Hola;....mira,la potencia generalmente te la pregunta el vendedor a vos cuando la compras,los valores de potencia son proporcionales al tamaño de la resistencia (en mm)...por ej,..tenes resistencias de 1/8w,1/4w,1/2w,1w,2w....no tengo especificadas las medidas de ellas,...pero para darte una idea,..las axiales mas chicas (1/8w) tienen el tamañño aproximado de una resistencia SMD. (montaje superficial)..creo que las mas grandes de 2w ya no son por codigo de colores y tienen escrito el valor de su potencia....
Espero haberte ayudado en algo...


----------



## ARIEL_DARIO (Sep 20, 2007)

por cierto,...los valores que mas se ven el las plaquetas son de 1/4...


----------



## electroaficionado (Sep 20, 2007)

Busca en datasheetcatalog.com "carbon resistor" y hay tablas con dimensiones y valores. Normalmente cuando vas a comprar te dan de entrada 0.25W a menos que aclares algo.


----------



## Josefe17 (Jun 29, 2010)

Ya se que esto es de hace 3 años, pero lo digo.
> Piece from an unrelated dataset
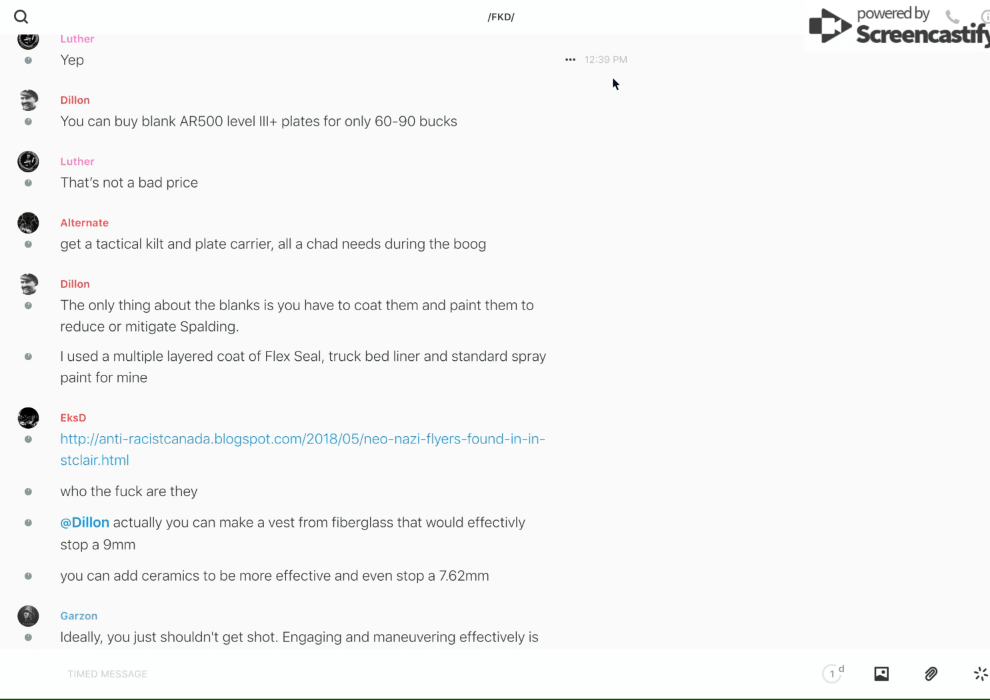Click the sender name EksD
La potencia de un resistor es igual a su valor resistivo por la intensidad que circula por ella al cuadrado o al cociente entre la tensión a sus extremos al cuadrado y el valor de la misma. Con eso obtienes la POTENCIA que disipa por _Joule_ el resistor. El valor de potencia que nos indica la resistencia es el máximo tolerable, sino fuego; por lo que una resistencia de 1/4 de W disipará sin problemas hasta 1/4 de W, más no, ya que se calentará llegando a ponerse al rojo y quemándose poniéndose toda negra. En cuanto mayor sea el resistor más tensión necesitará para quemarse y circulará por ella menor intensidad. He usado esto como encendedor de barbacoas y explota-globos temporizado.

Josefe17


----------